From the line containing "Image resolution: width=1889" through the end of the entries, please repeat every line exactly and nothing more; the pictures do not belong in the copy.

┄┄┄┄┄┄

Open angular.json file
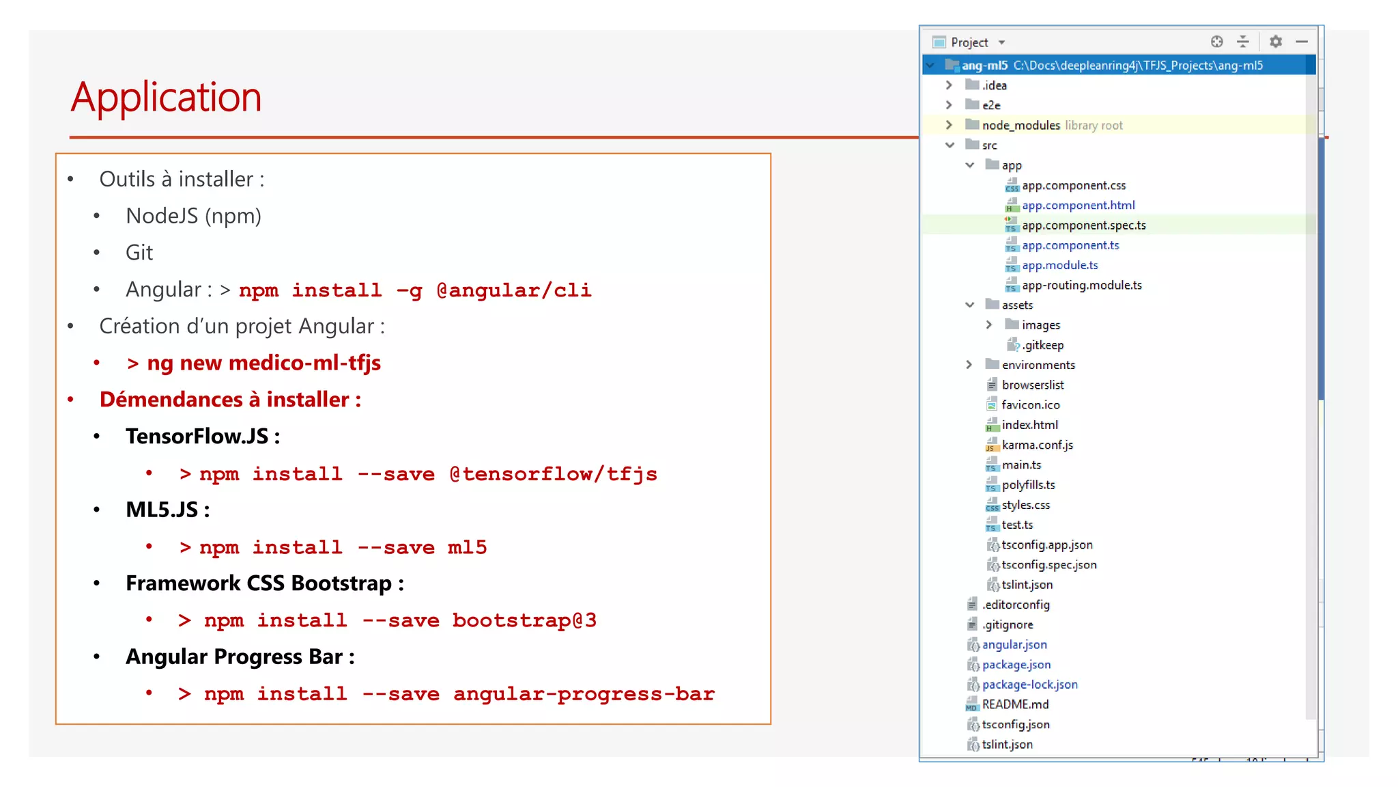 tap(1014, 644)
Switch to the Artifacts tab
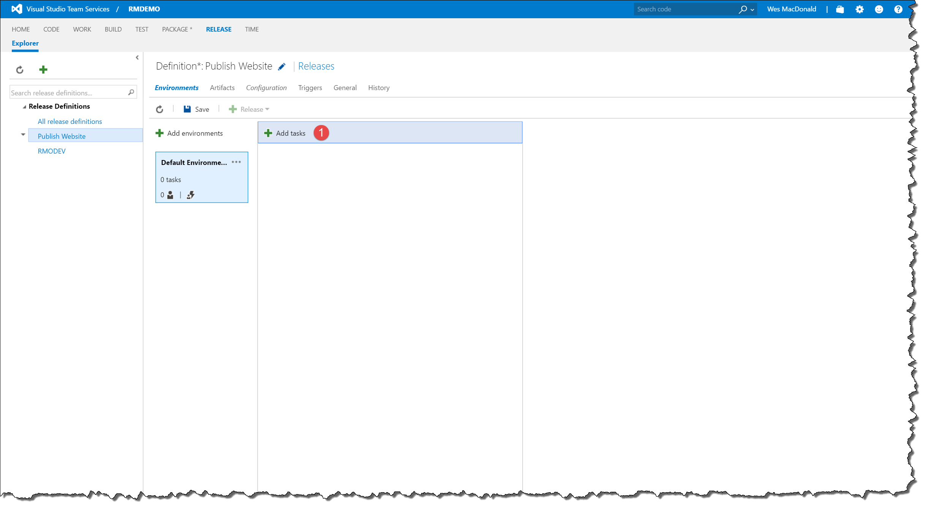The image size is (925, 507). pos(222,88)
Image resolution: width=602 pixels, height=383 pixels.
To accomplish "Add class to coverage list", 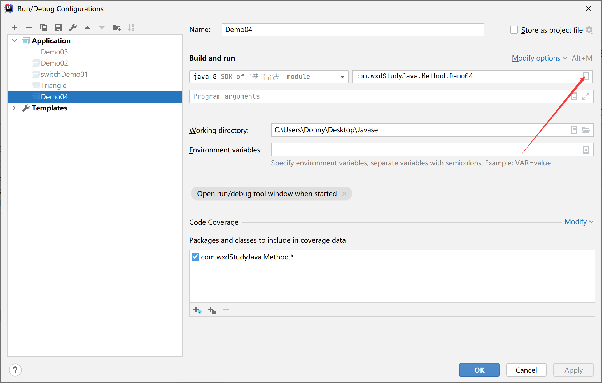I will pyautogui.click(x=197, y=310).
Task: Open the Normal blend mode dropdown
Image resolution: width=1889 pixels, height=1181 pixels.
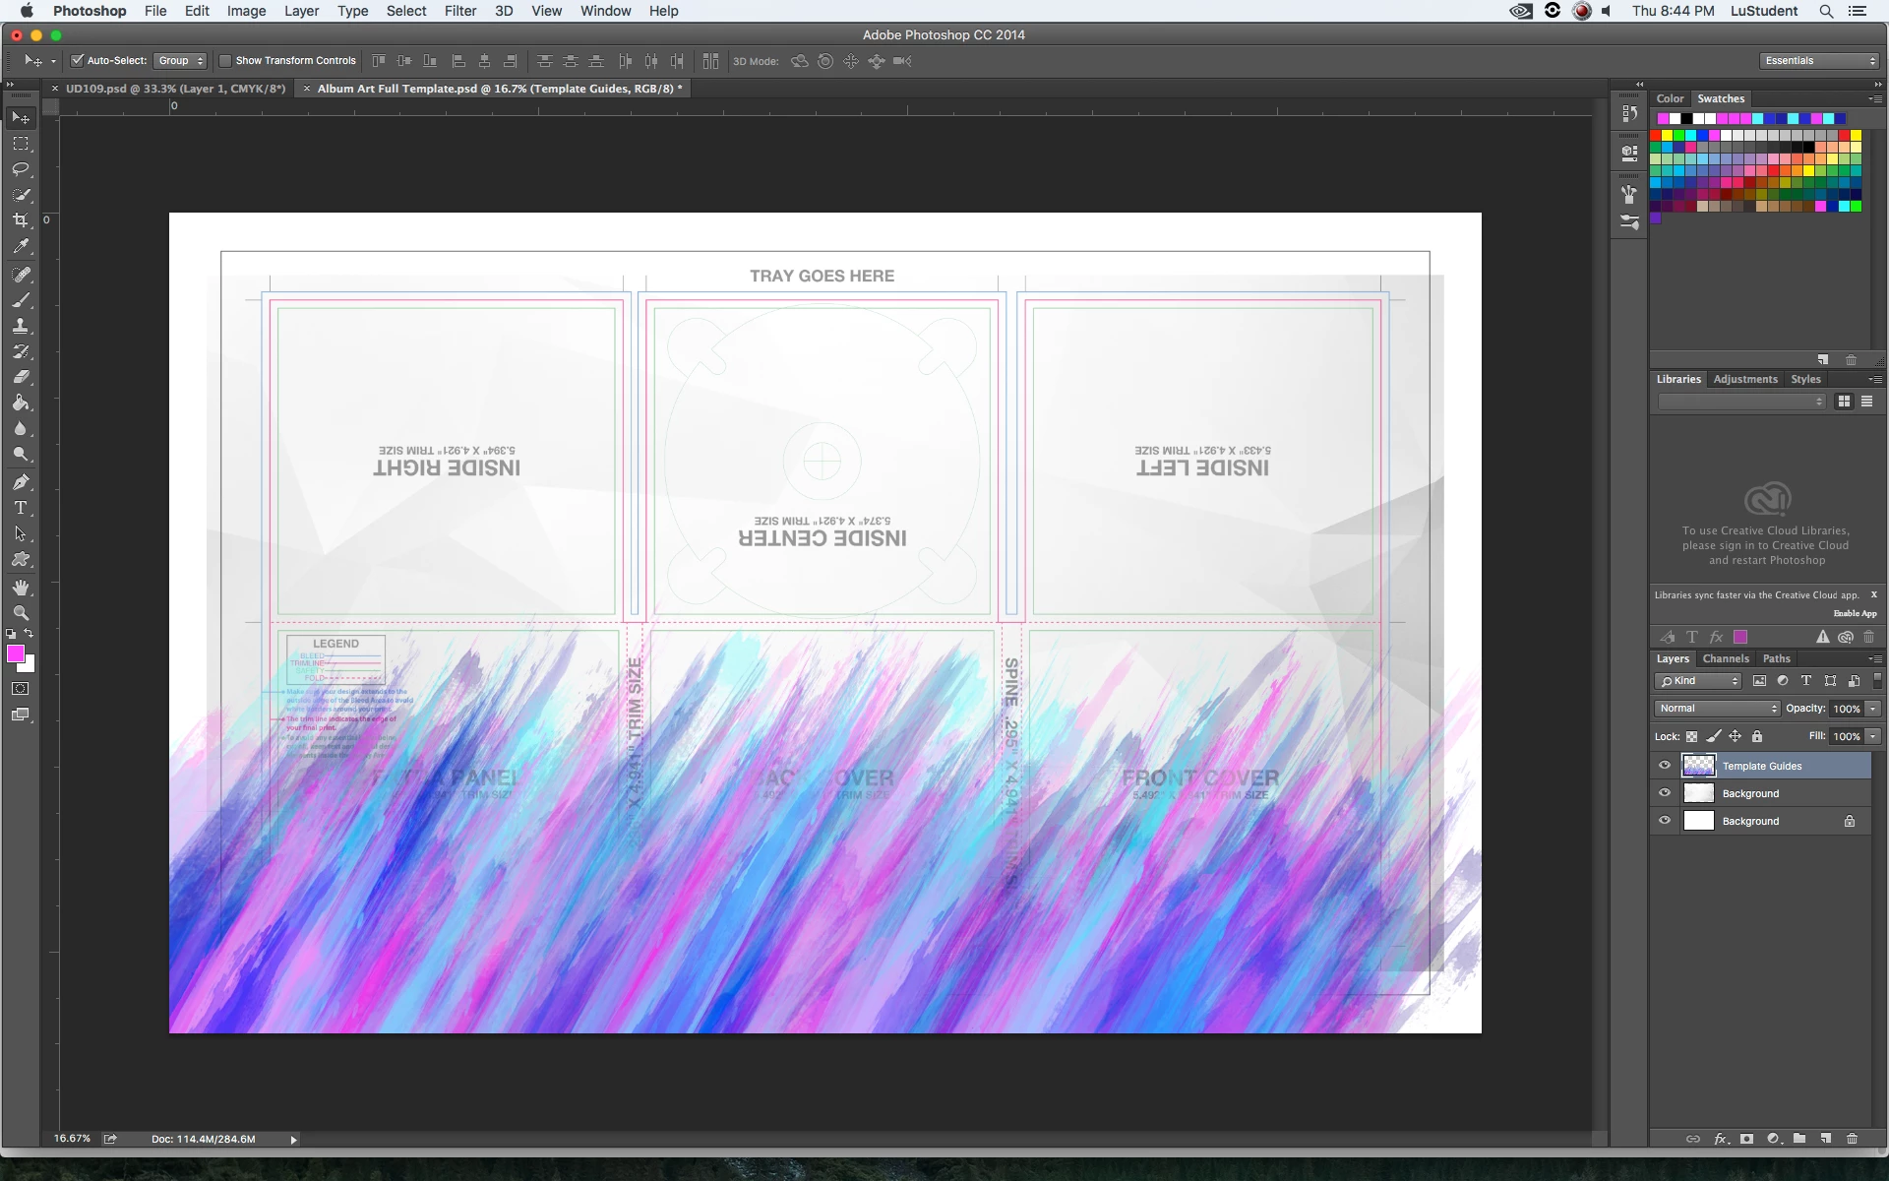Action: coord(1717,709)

┄┄┄┄┄┄

Response for this exercise:
Image resolution: width=1889 pixels, height=1181 pixels.
Action: coord(1717,709)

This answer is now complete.